ANÁLISE DE VERDES SÃO OS CAMPOS, CAMÕES

 
Mote alheio
Verdes são os campos
da cor do limão:
assi são os olhos
do meu coração.
Voltas suas
Campo, que te estendes
com verdura bela;
ovelhas, que nela
vosso pasto tendes,
d’ervas vos mantendes
que traz o verão,
e eu das lembranças
do meu coração.
Gado que pasceis
co contentamento,
vosso mantimento
não o entendeis;
isso que comeis
não são ervas, não:
São graças dos olhos
do meu coração.
Luís de Camões

paceis – pastais
TEMÁTICA: Os olhos verdes da mulher amada.
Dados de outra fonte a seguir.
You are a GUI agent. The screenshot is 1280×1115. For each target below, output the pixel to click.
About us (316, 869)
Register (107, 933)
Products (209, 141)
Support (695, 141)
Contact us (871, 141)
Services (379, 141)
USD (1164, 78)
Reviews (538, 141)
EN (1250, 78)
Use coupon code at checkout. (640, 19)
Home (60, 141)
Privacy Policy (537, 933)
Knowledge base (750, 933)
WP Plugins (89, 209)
·         Expressão da “vassalagem amorosa”

·         Cenário bucólico – 1º, serve de comparação com o estado de espírito saudoso do Poeta;  2º, identifica-se com a própria beleza da amada ausente.
os anteriores

·         Provoca saudades e lembranças no sujeito poético; (1º)
·         Provoca alegria e “contentamento” na Natureza. (2º)
·         Confidentes do Poeta – Campo e Gado (Apóstrofe e Vocativo)
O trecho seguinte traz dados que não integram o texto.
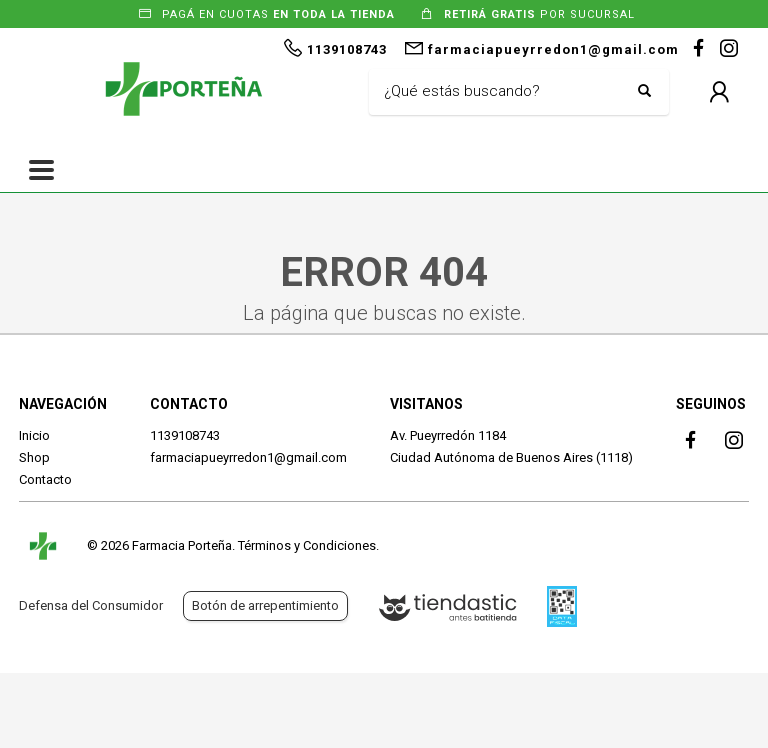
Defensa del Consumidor (91, 605)
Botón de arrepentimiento (265, 605)
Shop (34, 457)
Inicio (34, 435)
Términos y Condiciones (307, 545)
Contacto (45, 479)
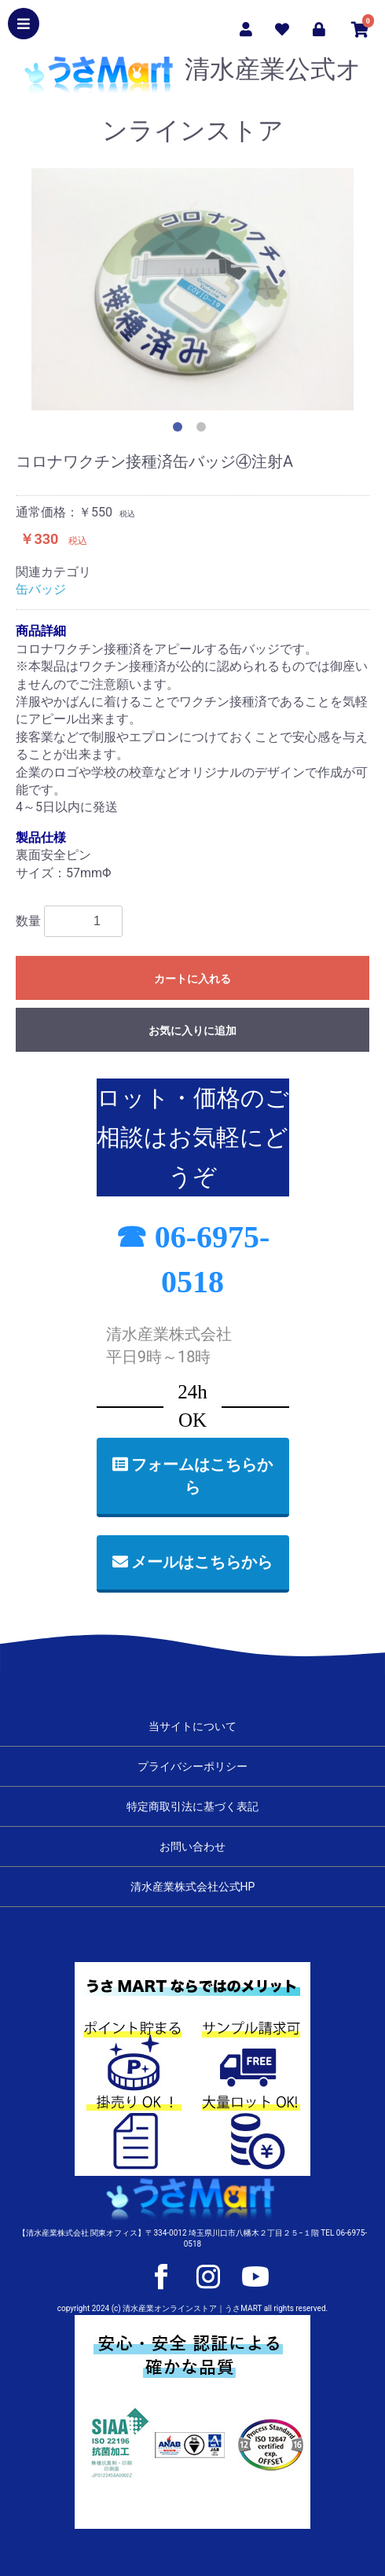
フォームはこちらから (192, 1476)
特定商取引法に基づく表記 (192, 1806)
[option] (192, 289)
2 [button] (204, 430)
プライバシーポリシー (193, 1766)
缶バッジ (41, 589)
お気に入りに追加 (192, 1030)
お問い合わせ (193, 1846)
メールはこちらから (192, 1562)
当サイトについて (192, 1726)
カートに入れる (192, 978)
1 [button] (181, 430)
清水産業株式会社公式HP (192, 1886)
·         do meu coração. – é o mesmo que da minha amada.
·         1ª Volta – como o gado (ovelhas) se alimenta dos prados, ele alimenta-se das memórias da sua amada.
·         2ª Volta – o mantimento do gado não são ervas mas o verde dos olhos da amada.
·         As belezas da amada não são acidentes da Natureza, atributos físicos com que a Natureza a beneficiasse; antes é a dama que distribui pela Natureza essa mesma beleza… dir-se-ia que a Natureza é bela na medida em que participa das belezas da senhora.
·          Estamos em presença de uma cantiga - mote de 4 versos (quadra) e voltas de 8 versos (oitavas).
·         Mote – rima cruzada e dois versos soltos ou brancos: ABCB
·         Volta 1 – DEEDDBFB – rima interpolada, emparelhada, cruzada e um verso solto ou branco.
·         tendes / mantendes – rima consoante ou perfeita.
·         Versos pentassílabos ou de redondilha menor (5 sílabas).
·         … co contentamento, - personificação (atribuição de reações; sentimentos próprios dos humanos).
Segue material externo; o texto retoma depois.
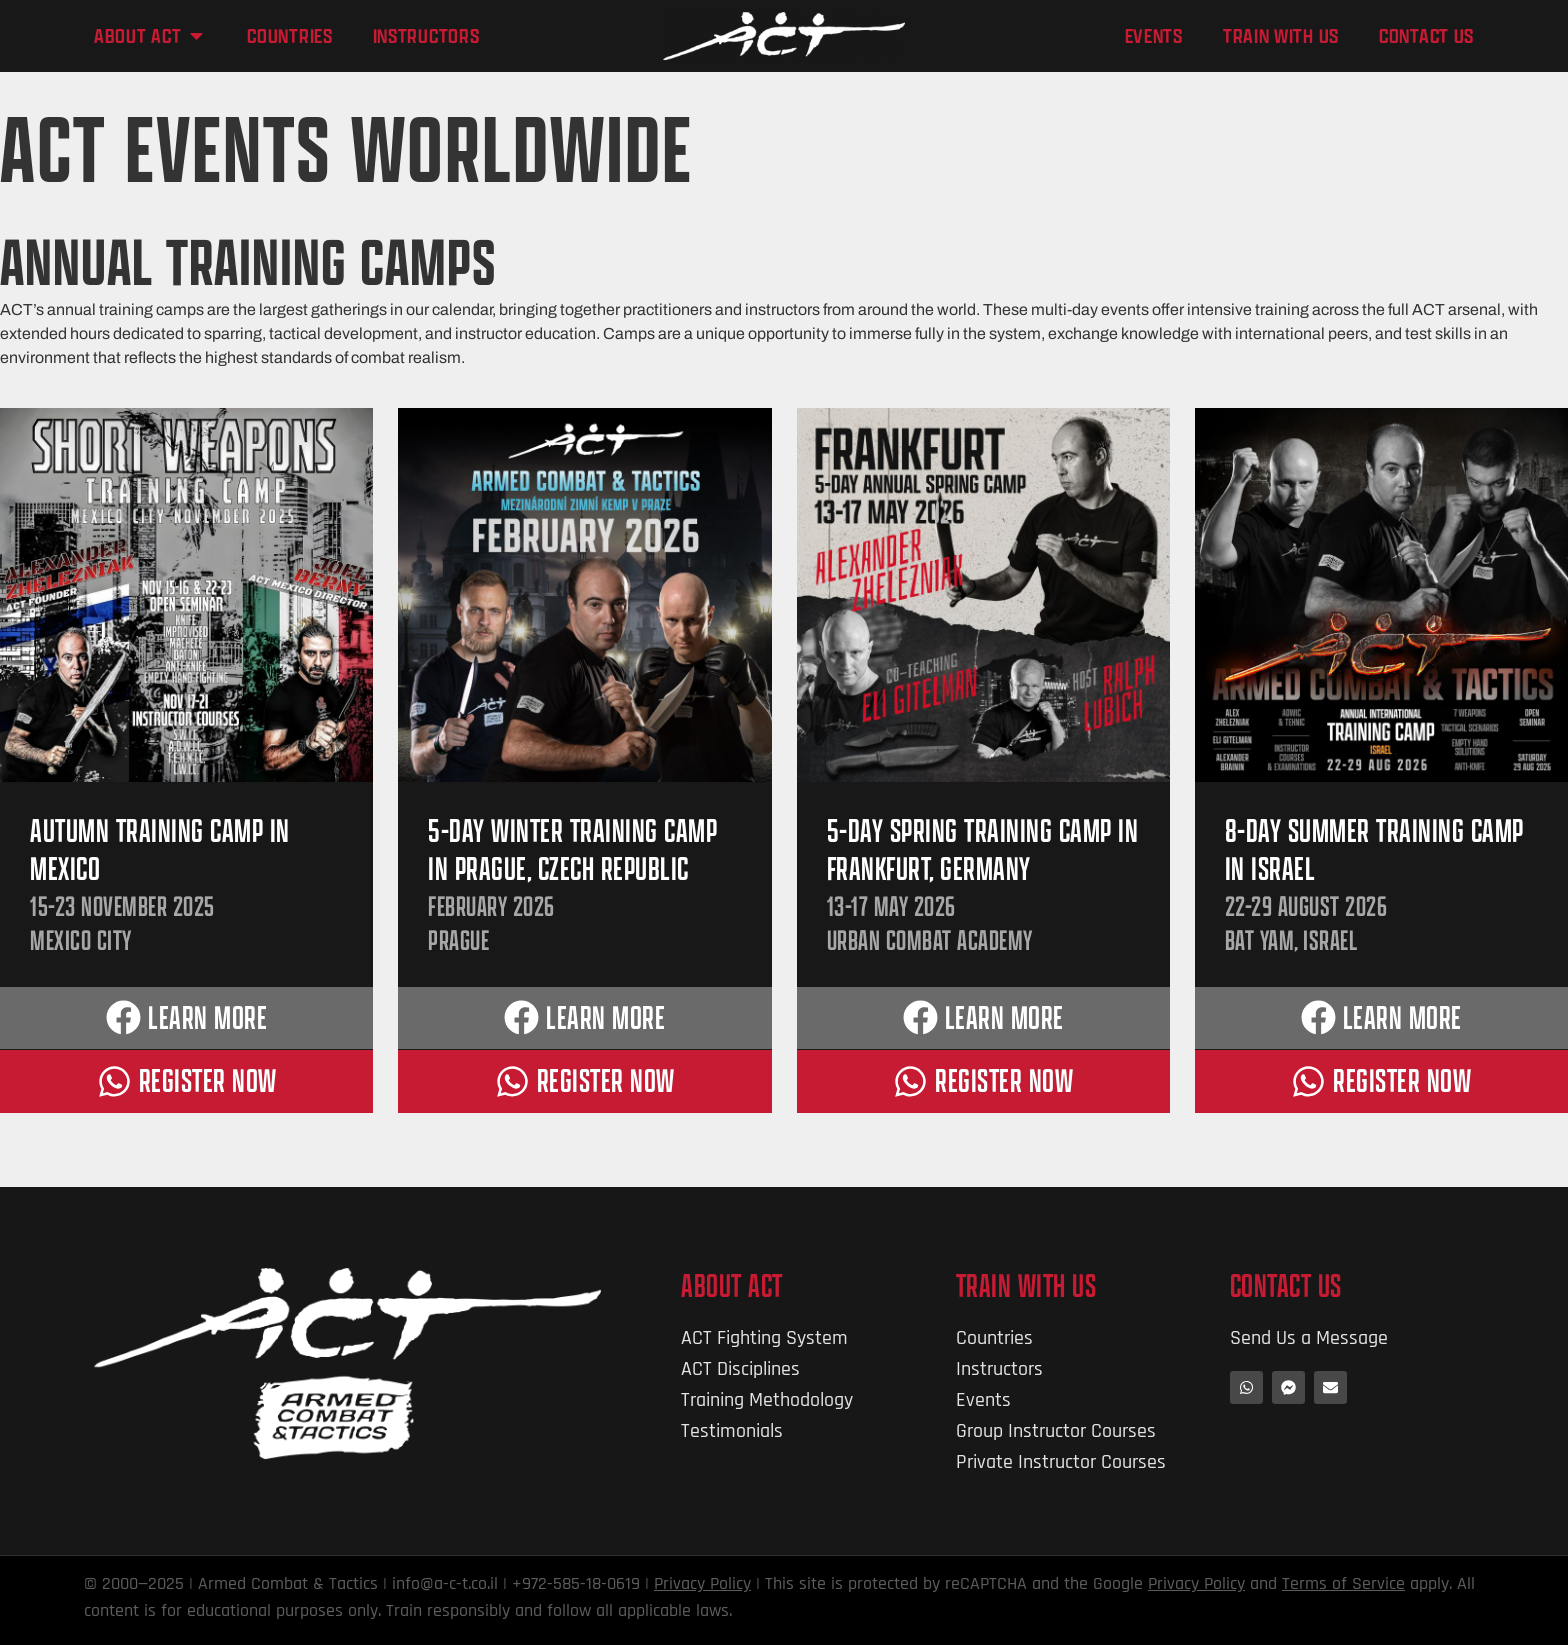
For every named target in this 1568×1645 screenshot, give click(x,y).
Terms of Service (1343, 1584)
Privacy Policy (702, 1584)
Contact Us (1286, 1285)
ANÁLISE DE PASTORA DA SERRA, CANTIGA ALHEIA, CAMÕES





CANTIGA ALHEIA

Pastora da serra,
da serra da Estrela,
perco-me por ela.



Voltas


Nos seus
olhos belos
tanto Amor se atreve
que abrasa entre a neve

quantos ousam vê-los.
Não solta os cabelos
Aurora mais bela:
perco-me por ela.

Não teve esta serra,
no meio da altura,
mais que a
fermosura

que nela se encerra.
Bem céu fica a terra
que tem tal estrela:
perco-me por ela.

Sendo entre pastores
causa de mil males,
não se ouvem nos vales
senão seus louvores.
Eu só por amores
não sei falar nela:
sei morrer por ela.

De alguns que, sentindo,
seu mal vão mostrando,
se ri,
não cuidando
que inda paga, rindo.
Eu, triste, encobrindo
só meus males dela
,
perco-me por ela.

Se flores deseja,
(por ventura delas)
das que colhe, belas,
mil morrem de enveja.
Não há quem não veja
todo o milhor nela:
perco-me por ela.

Se na água corrente
seus olhos inclina,
faz luz cristalina
parar a corrente.
Tal se vê que sente
por ver-se água nela:
perco-me por ela.

Luís de Camões

Com esta influência [a de Petrarca] conjuga-se a da poesia provençal e a do romance cortês, no conceito de mulher como ser superior, de natureza divina, que o amante contempla e venera, e no tema do amor-paixão e no da morte por amor.

Isabel Pascoal, “A poesia lírica”

in Lírica de Luís de Camões.

Temática – A paixão amorosa provocada pela beleza de uma pastora.

** Aproveitamento original dos temas das pastorelas e barcarolas – tendências petrarquizantes aliadas a nova fluência rítmica.

*** A Dama é idealizada como pastora e situada num cenário bucólico – locus amoenus.

**** Neste texto descreve-se um pastora cuja formusura é bastante realçada e causa de muitos amores tal como o do sujeito poético que afirma ser-lhe difícil falar dela pois apenas sabe morrer por ela. No entanto, o eu esconde o seu sentimento pela amada e o sofrimento que ele lhe provoca pois vê que ela se ri do sofrimento dos restantes pastores que por ela estão também apaixonados.

De modo a enaltecer a formusura da Dama, o poeta afirma que as flores têm a sorte de serem colhidas por ela e que morrem de inveja devido à superioridade da sua beleza. E acrescenta que mesmo a água corrente para por sentir o reflexo da sua imagem (sugere a limpidez da sua imagem, a pureza).

***** paradoxo; comparação hiperbólica - Não solta os cabelos / Aurora mais bela:; metáforas (2xx); repetição simétrica e antónima (antítese) - não sei / sei.

******  rima: ABBAACC – interpolada, emparelhada.